On November 10, CBC Sunday Edition aired a 30-minute anti-Israel invective that centered largely on replacing the world’s only Jewish state with an Arab-majority, Palestinian-run country.
As we noted in our alert “CBC Anchor Michael Enright interviewed avowed anti-Zionist and anti-Israel detractor, Noura Erakat, professor of law at Rutgers University, who aside from uttering outright falsehoods and flagrant distortions of the truth through misleading legalese, Erakat advocated for the “right of return” of millions of Palestinian refugees and their descendants into Israel, akin to a demographic ticking bomb that would see the Jewish character of the state of Israel and Jewish majority, eliminated.”
At the time, HonestReporting Canada filed a complaint with senior executives at CBC News and called on Mr. Enright and The Sunday Edition to invite an Israeli expert onto the program who can strongly articulate Israel’s position on all the controversial and nonsensical issues raised by Noura Erakat. Additionally, we mobilized our members to complain en masse to the program and are pleased to note that several pro-Israel letters were read on the November 17 broadcast.
Fast forward to March 15, The Sunday Edition produced a 30-minute segment with acclaimed Israeli author, commentator and political analyst, Yossi Klein Halevi, a senior fellow at the Shalom Hartman Institute entitled: “How Israel’s politics and peace process became so stalled”.
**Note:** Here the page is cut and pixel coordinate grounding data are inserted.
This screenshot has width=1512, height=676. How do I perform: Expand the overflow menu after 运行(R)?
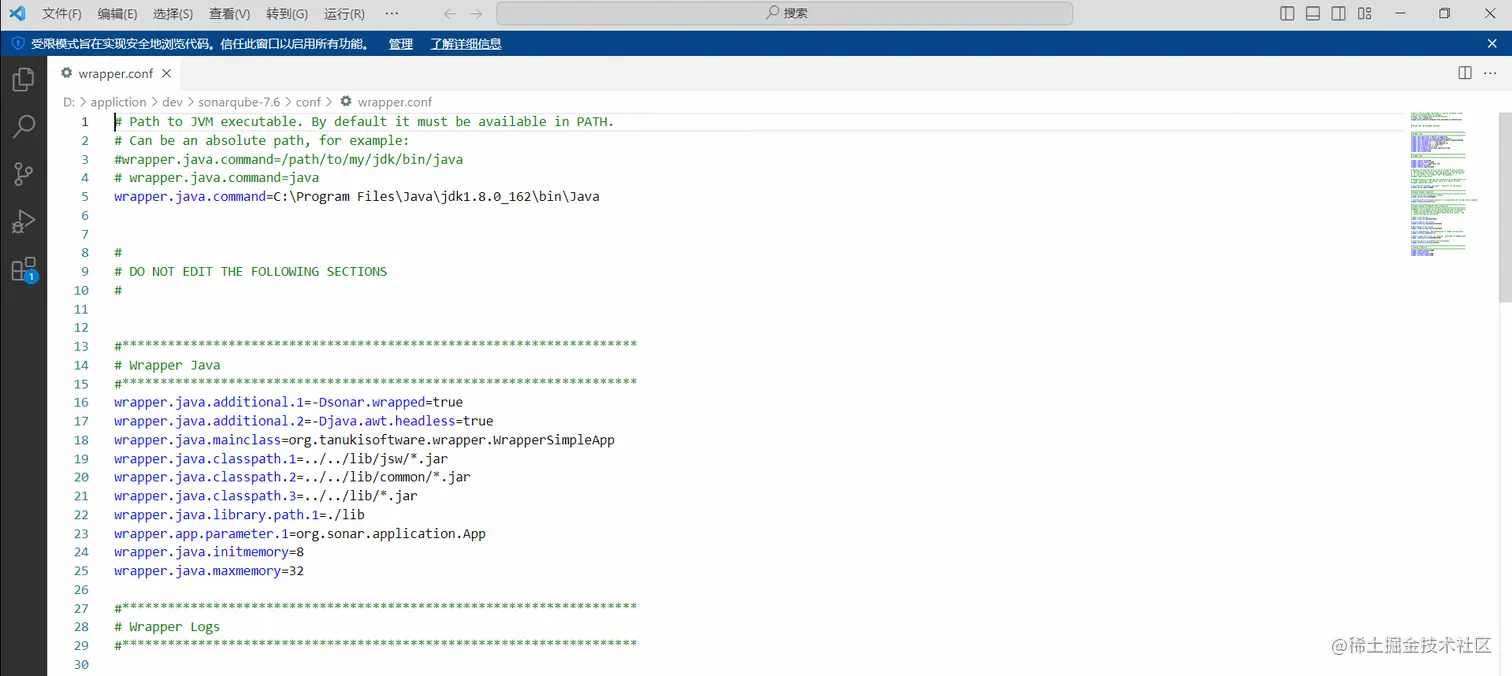pyautogui.click(x=392, y=14)
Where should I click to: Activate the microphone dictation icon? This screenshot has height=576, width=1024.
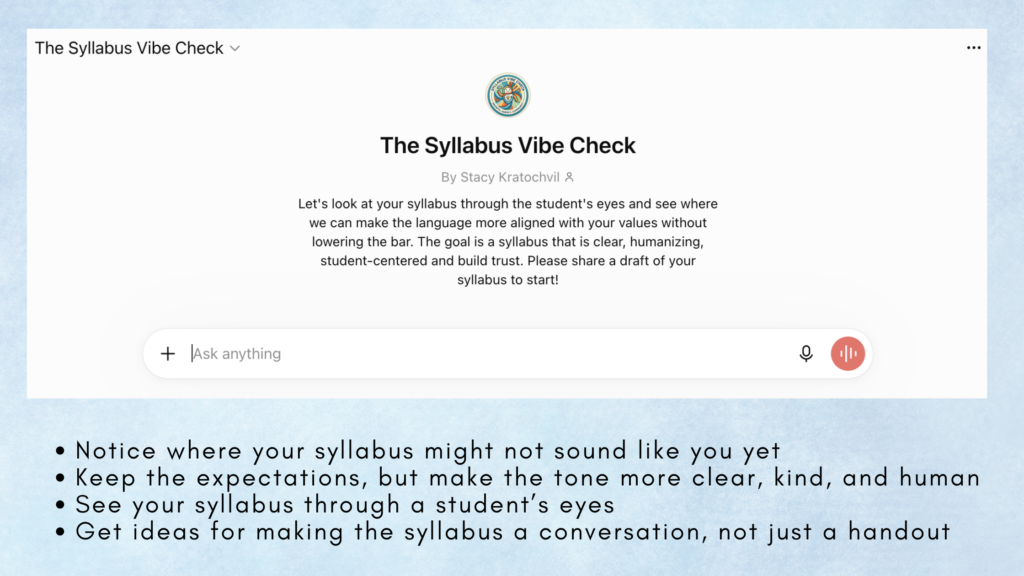tap(806, 353)
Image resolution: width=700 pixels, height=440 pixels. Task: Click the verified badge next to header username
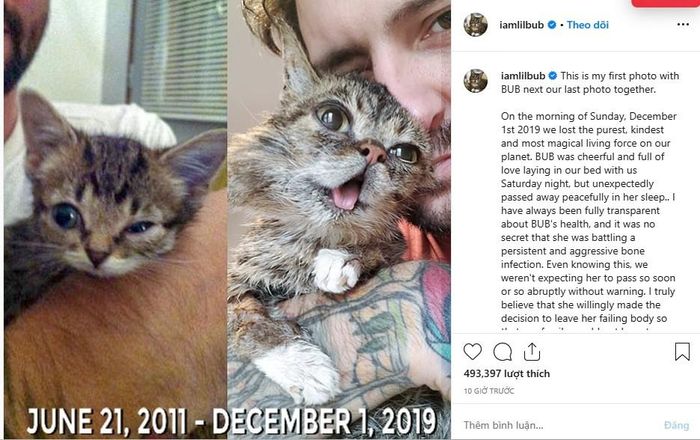pyautogui.click(x=552, y=25)
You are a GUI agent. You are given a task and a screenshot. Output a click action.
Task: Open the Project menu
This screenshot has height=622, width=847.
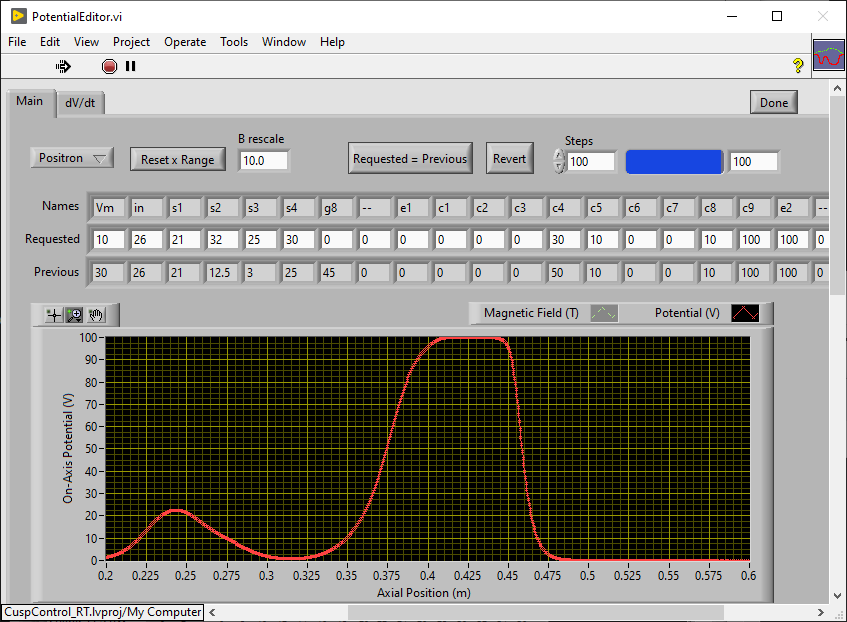(x=131, y=42)
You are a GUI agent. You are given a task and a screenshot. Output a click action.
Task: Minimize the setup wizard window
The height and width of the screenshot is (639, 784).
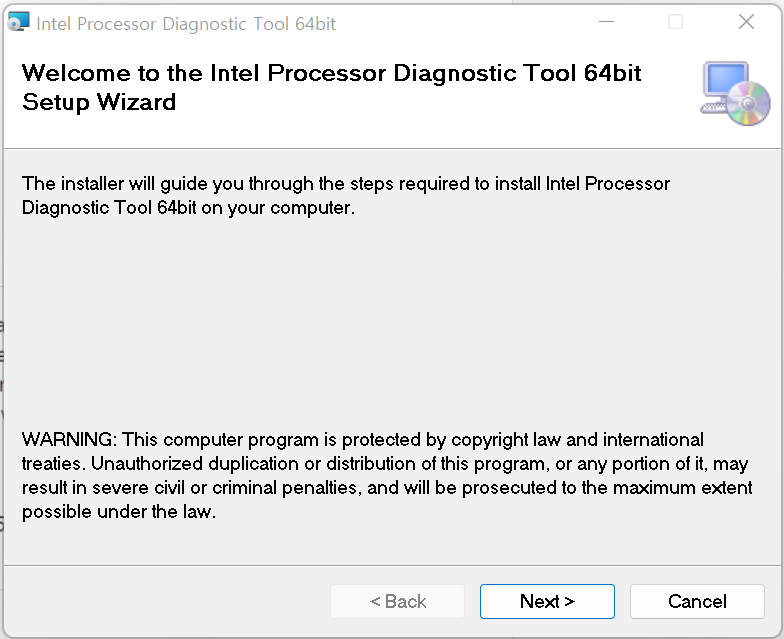(605, 22)
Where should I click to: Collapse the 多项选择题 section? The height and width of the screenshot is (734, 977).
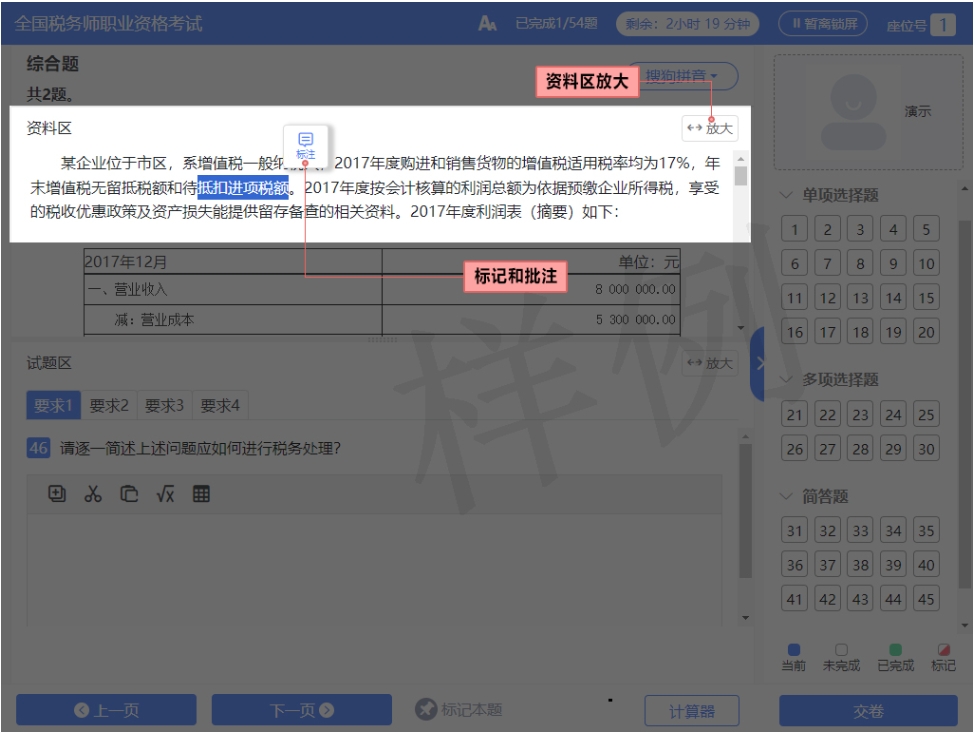pyautogui.click(x=787, y=380)
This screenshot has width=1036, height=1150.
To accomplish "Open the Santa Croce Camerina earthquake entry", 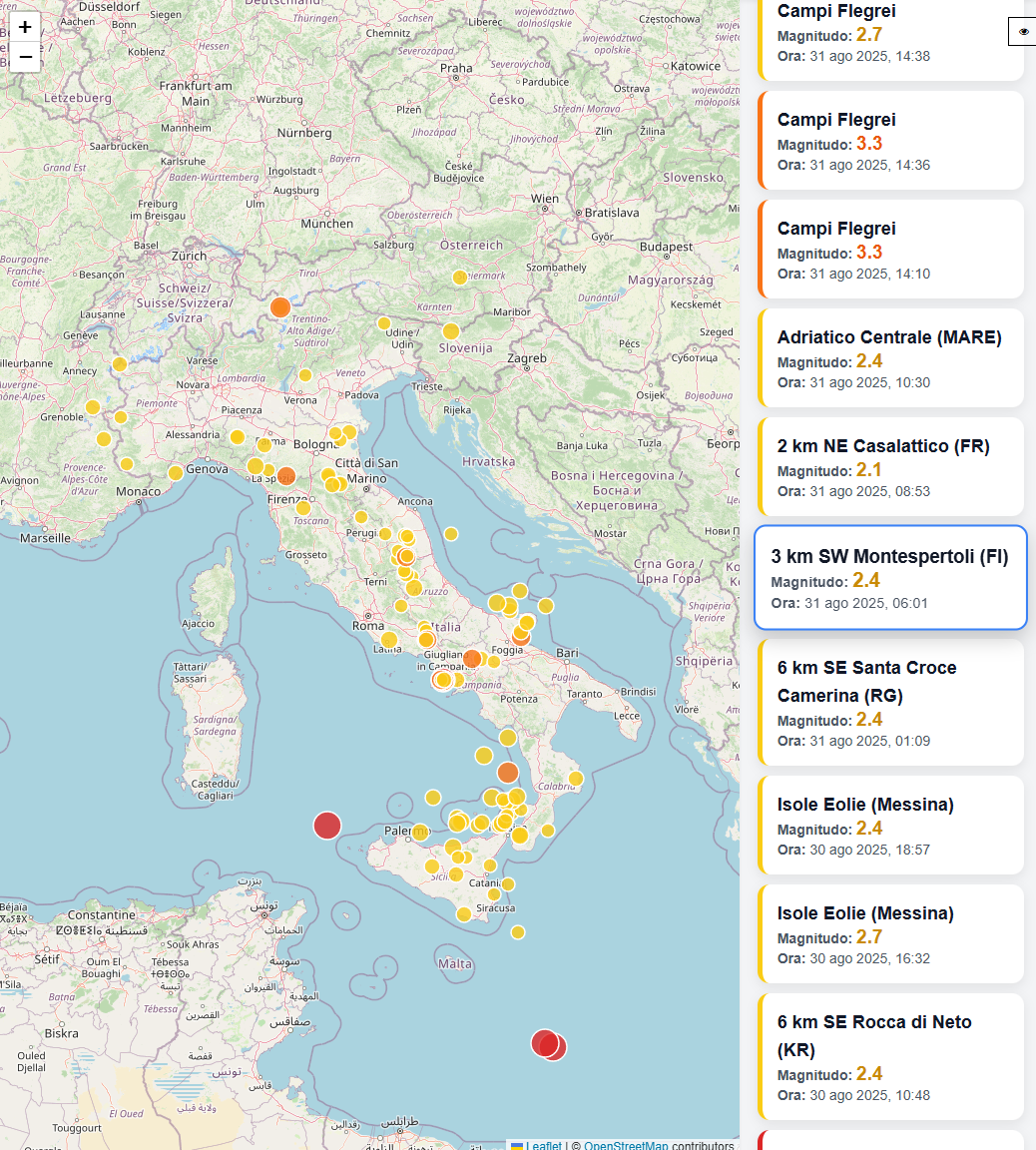I will pyautogui.click(x=890, y=702).
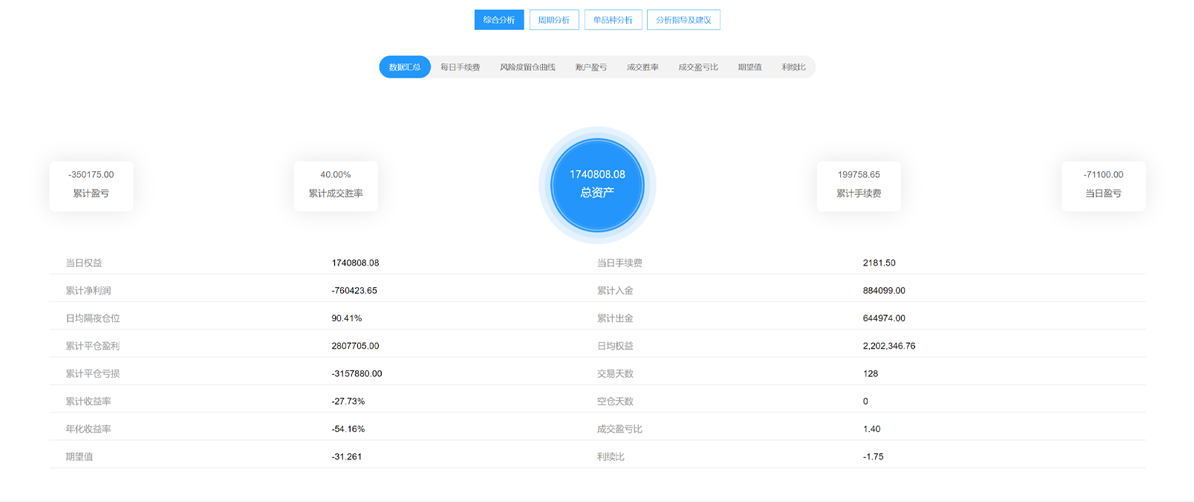This screenshot has height=502, width=1194.
Task: Switch to the 每日手续费 tab
Action: (x=460, y=67)
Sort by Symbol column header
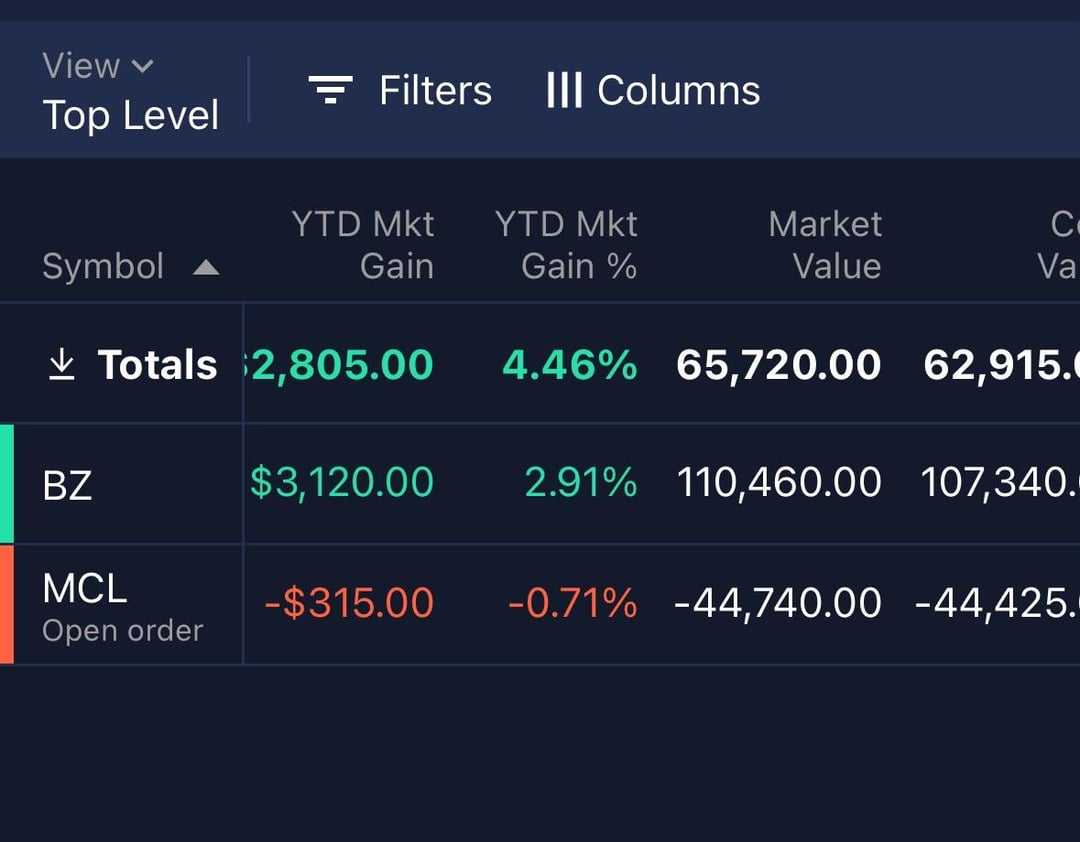 click(103, 267)
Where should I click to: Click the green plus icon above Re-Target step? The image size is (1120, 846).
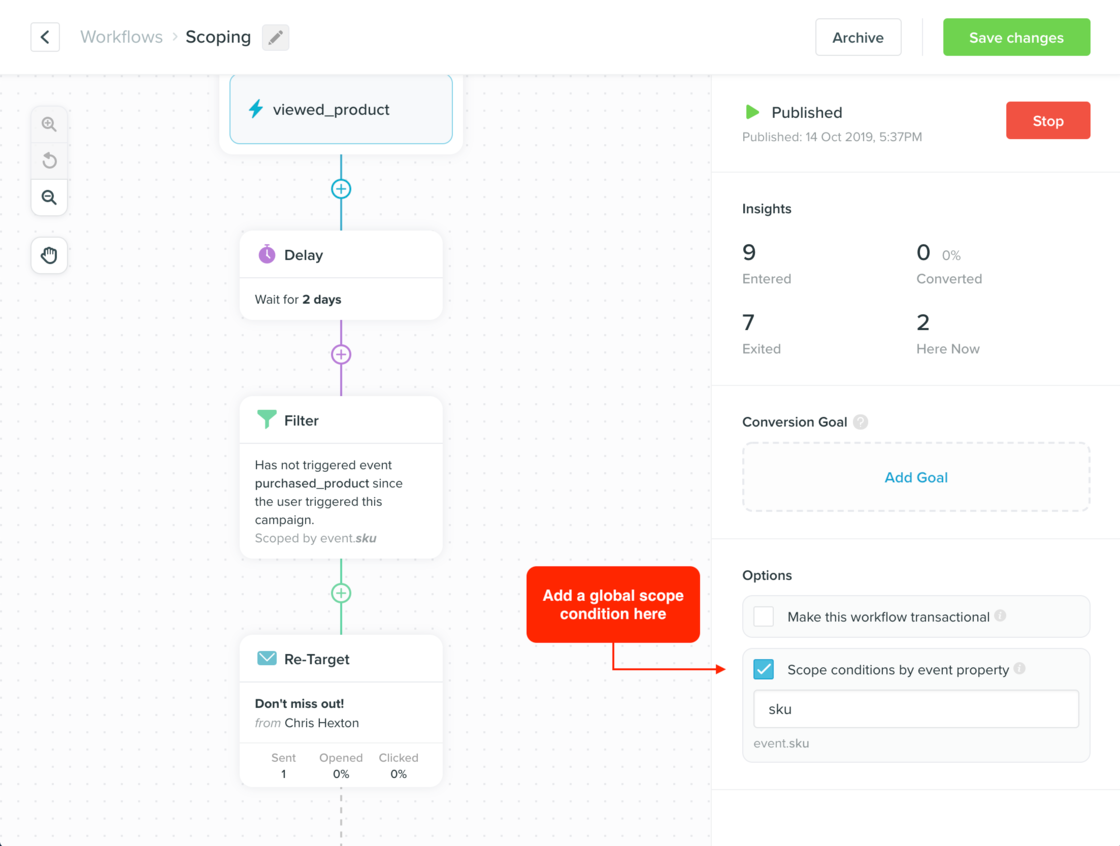(x=341, y=593)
The CBC summarized the program as follows: “Yet again, neither Likud leader Benjamin Netanyahu, nor Blue and White leader Benny Gantz have been able to fashion a coalition government after the third general election within a year. Author Yossi Klein Halevi, one of the country’s wisest and most even-handed political analysts, discusses Israel’s protracted political gridlock, and the uncertain future of the peace process and two-state solution, as Netanyahu’s trial on corruption charges looms next week.”
Klein Halevi observed the following in the course of the interview:
“Yet under Netanyahu’s rule, he has kept Israel relatively safe, prosperous, strong. So his supporters are passionate about his indispensability. Those of us who are equally passionate and hoping to see him go argue that, yes, Netanyahu has been good for Israeli security and the economy; but he’s been a disaster for Israeli democracy.”
“… what astonishes me is that Israelis, time after time, dutifully go out to vote — huge turnouts that any Western country would envy. A 70, 80 per cent electoral turnout.”
“When I look from my porch, I look out on Palestinian villages, I see the separation wall that is keeping Palestinians from Jerusalem. The wall that was built during the terror wave of the early 2000s to keep out suicide bombings.”
As well, given the work and mandate of HonestReporting Canada, the following exchange between CBC Anchor Michael Enright and Klein Halevi was noteworthy:
Enright: “Maybe it’s just a failure of the Western media, but we never seem to hear of a peace initiative coming from the Palestinians. There doesn’t seem to be a Palestinian entity that is drawing up its own peace plan.”
Klein Halevi: “That’s exactly right. Over the last hundred years of conflict there has never been a Palestinian peace plan. There is only a pattern of rejection. Now I understand, as the party that lost and has no power — the psychological impediment, the deep wound — why Palestinians don’t feel a sense of responsibility for reaching out to the occupier. I get that. But I don’t absolve the Palestinian leadership of that responsibility. The Palestinian national movement after 100 years has to finally come up with a peace plan. Because right now when I tell my government, you’re expanding settlements, you’re moving us in a one-state direction rather than a two-state direction. Then the response I get is, “OK, well where’s your partner? Where’s the Palestinian peace plan?” And I need Palestinian partners in order for me to challenge my government.”
While the CBC’s interview with Mr. Klein Halevi did not serve as a direct rebuttal to Noura Erekat’s anti-Israel invective, it did nonetheless provide CBC viewers with an informed and nuanced pro-Israel perspective, along with a critical analysis of the Israeli-Palestinian conflict and Israeli politics.